Turbocharging system ­ On the G-van application of the L65, a center mounted turbocharging system shortens the air and oil passages and provides direct flow from the block. This design eliminates the need for oil lines, which increases reliability, durability, and serviceability. Oil is fed and drained directly from the block mount. Fuel-manager filter system ­ Each of GM's diesel engines feature the fuel-manager filter system. This system is a double-filtration fuel filter that incorporates the filter, a water separator and a fuel heater all in one canister. The top-load vertical design and location simplify filter cartridge replacement.

Common serpentine accessory belt drive ­ The 6.5L V8 diesel engine features a single serpentine belt for all the driven components. Its automatic tension adjuster improves belt life and makes servicing easier.

Fuel economy ­ Among the many superior characteristics of the 6.5L turbo is its exceptional fuel economy. When matched against a comparably performing big-block V8 gasoline engine, this diesel has the potential for 25 to 80 percent better fuel economy. The improved fuel economy is a result of precise control of combustion and more precise transmission control, both due to electronic control.

Crankshaft bearings ­ The crankshaft bearings used in the 6.5L are made of a fatigue-resistant material that promotes a higher bearing stress life. The rear crankshaft seal is in one piece to reduce the chances of leakage.

Bulkhead ­ The 6.5L diesel engine bulkhead area is designed to handle the higher-cylinder firing pressures of a turbocharged engine. In addition, the coolant passages and the oil galleries are sized to provide the increased flow required by a turbo engine.

Combustion chamber ­ To provide smokeless performance and meet stringent emissions standards without sacrificing power, the 6.5L is designed with an optimized combustion chamber. This design provides an optimum balance of air in the prechamber, head and cylinder that ensures a more even and complete burning of fuel. For 1999 the compression ratio has been reduced to 19.5:1 and an exhaust pressure regulator system was added to eliminate white smoke.

Modulated exhaust gas recirculation system ­ In addition to having an optimized precombustion chamber, the 6.5L L56 turbo engine utilizes an electronically controlled modulated exhaust gas recirculation system. This allows for more precise control over the flow of exhaust gas and also helps to meet stringent emissions standards.

Adaptive cylinder balance ­ Adaptive cylinder balance is included on the 6.5L turbo diesel. This process measures the horsepower of each cylinder at idle and directs fuel to each cylinder accordingly. This results in smoother operation of the vehicle by minimizing the vibration of the engine.

Cylinder block ­ The cylinder block incorporates piston spray cooling for increased engine life. This is accomplished by installing spray nozzles in the bulkhead that spray of oil at the underside of the piston. An increased flow oil pump and lubrication system ensure sufficient oil pressure during all running conditions. The oil cooler lines and oil coolers have increased in size so that they provide a 100% increase in flow through the oil cooler.

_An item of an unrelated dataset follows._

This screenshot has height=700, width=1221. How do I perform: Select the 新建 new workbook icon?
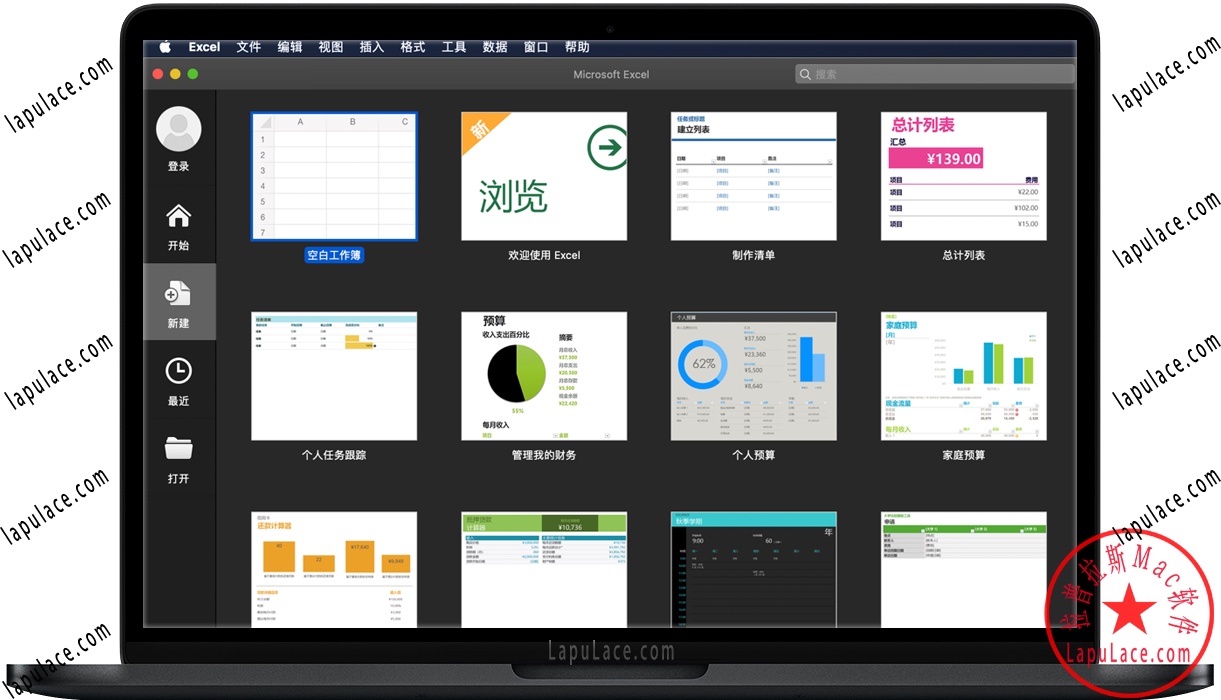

Cooling system ­ The cooling system has been upgraded with an increased flow water pump and new water crossover and dual full-blocking thermostats. For 1999 the water pump bearing has been improved for greater durability.

Catalytic converter ­ The catalytic converter was removed for 1999 while continuing to meet all emission requirements.

Oil pan capacity ­ In 1999 the oil pan capacity increased to eight quarts, which reduces maintenance.